▶ EXERCISE PASSAGE
━━━━━━━━━━━━━━━━

Exclusions from primary school should be banned by 2026, a new report has said.
The report, from former children’s commissioner Anne Longfield, also argues schools should not be able to receive a “good” or “outstanding” grade from Ofsted without hitting new targets on including vulnerable pupils.
The report from the Commission on Young Lives says Ofsted should introduce a new inclusion measure, with schools that are not inclusive unable to receive a “good” or “outstanding” grade.
A child during a class at a primary school. Danny Lawson
It calls for exclusions from school of primary school age children to be ended within the next four years, with schools “supported with the necessary resources to achieve this”.
It adds that all schools should report how many pupils have been excluded or moved from their rolls every year.
The report notes that vulnerable pupils are sometimes “viewed as a problem that can be pushed onto someone else to deal with” and that some schools have used tactics such as managed moves, off-rolling, exclusions or encouraging families to pursue “home education”.

━━━━━━━━━━━━━━━━

▶ RECORDED INFORMATION
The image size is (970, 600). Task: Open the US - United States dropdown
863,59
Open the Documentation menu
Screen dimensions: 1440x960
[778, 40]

━━━━━━━━━━━━━━━━

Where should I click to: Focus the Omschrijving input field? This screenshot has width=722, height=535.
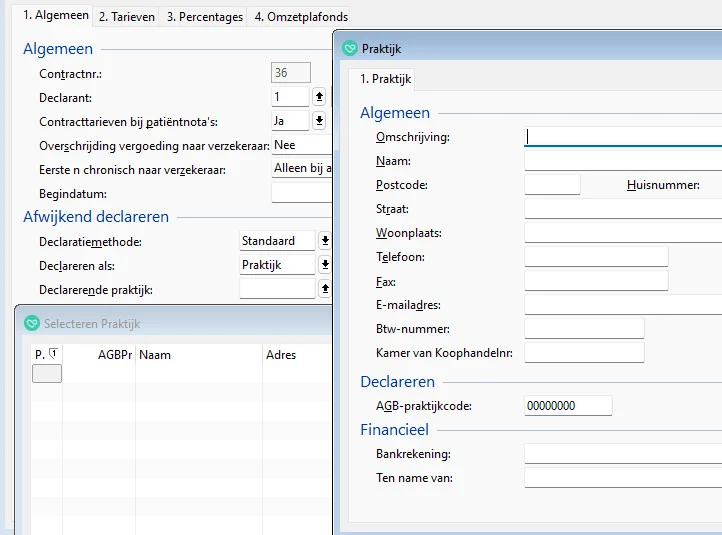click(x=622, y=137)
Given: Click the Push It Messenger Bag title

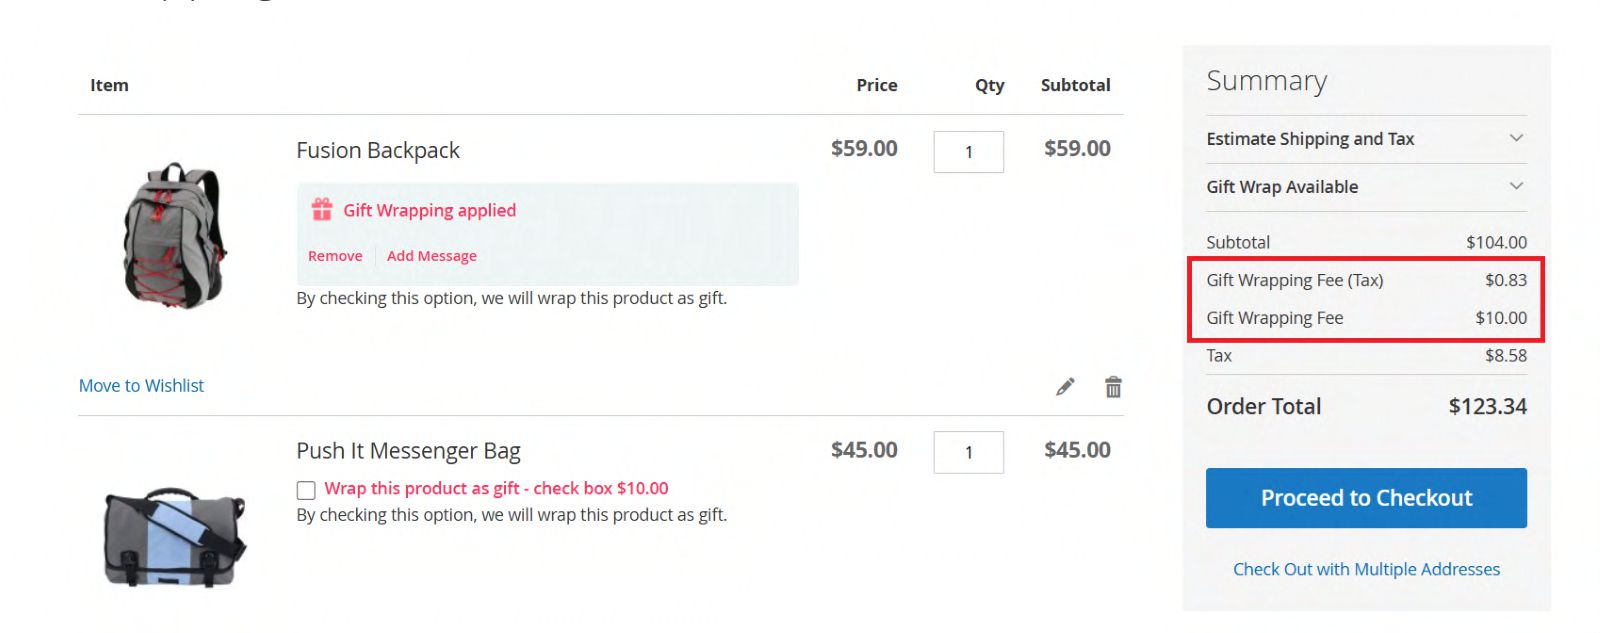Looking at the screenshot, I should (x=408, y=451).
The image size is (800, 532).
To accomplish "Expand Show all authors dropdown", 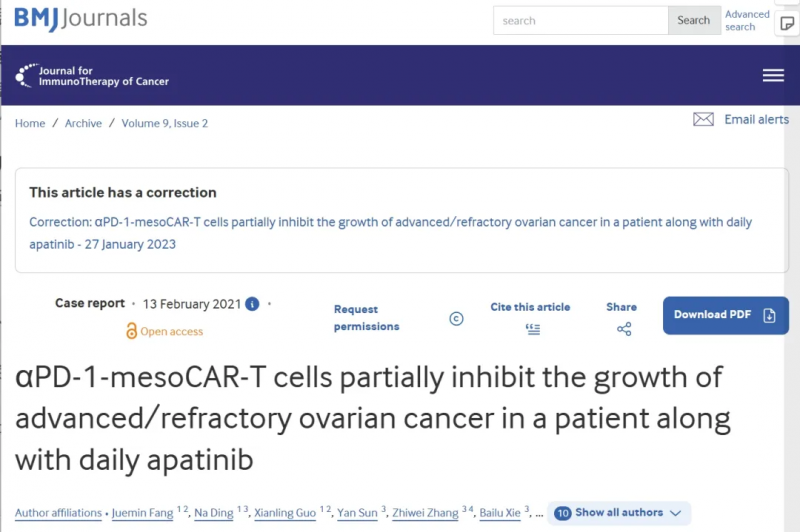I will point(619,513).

━━━━━━━━━━━━━━━━

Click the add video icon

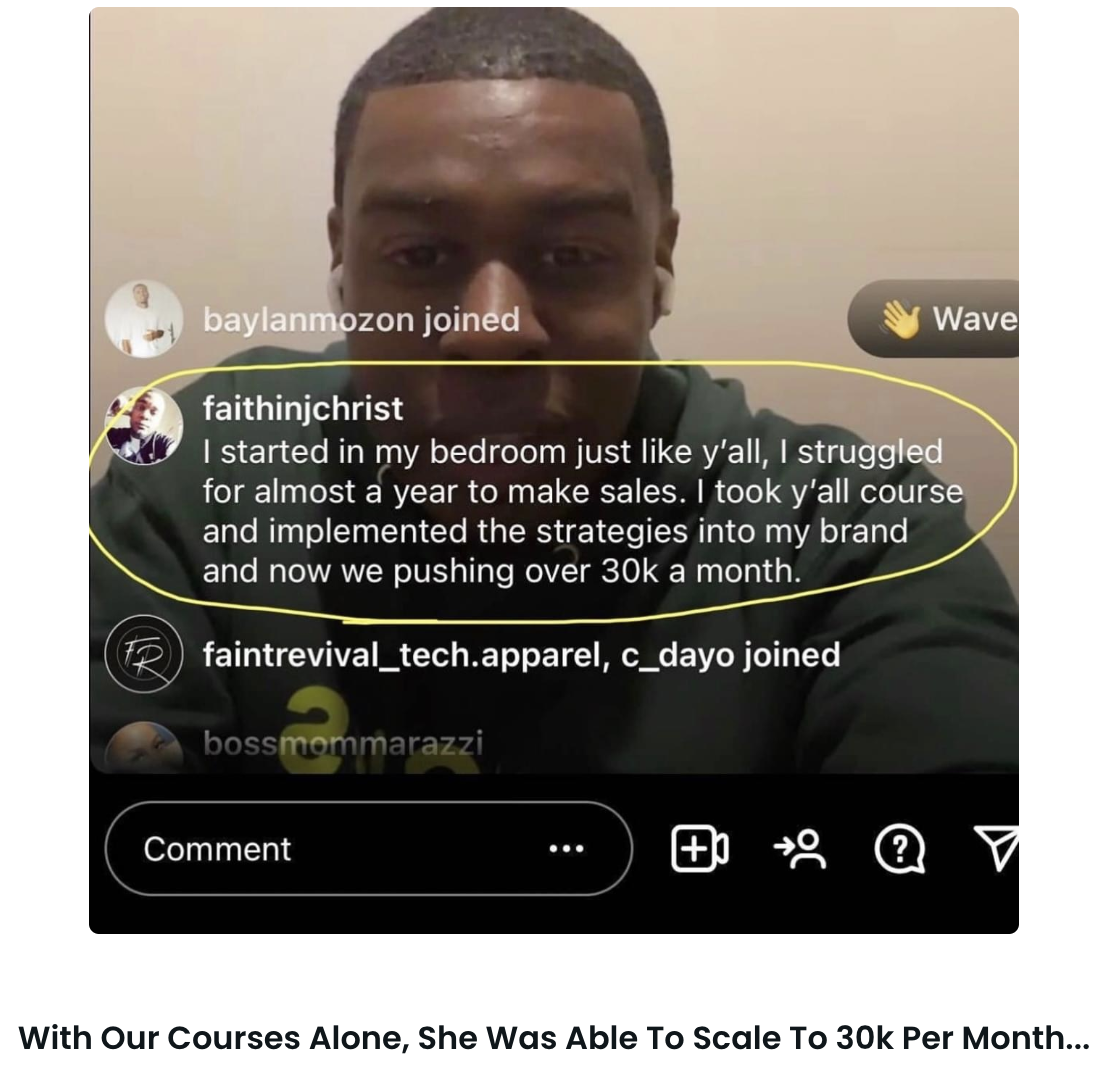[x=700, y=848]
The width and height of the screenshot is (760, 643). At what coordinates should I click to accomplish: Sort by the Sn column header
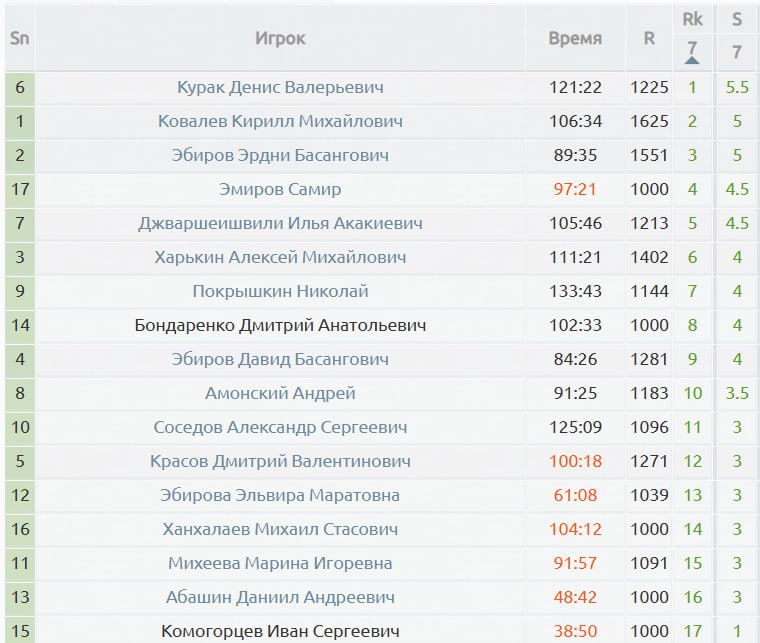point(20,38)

━━━━━━━━━━━━━━━━

▶ WHAT THE TASK REQUIRES
The article above on primary school exclusions says some schools could be kept from a "good" or "outstanding" Ofsted grade. Explain, using the article, why that would happen.

▶ ANSWER TO THIS EXERCISE
Under the report's proposal, Ofsted would bring in a new inclusion measure. A school that is not inclusive, meaning it does not hit new targets on including vulnerable pupils, would be unable to receive a "good" or "outstanding" grade.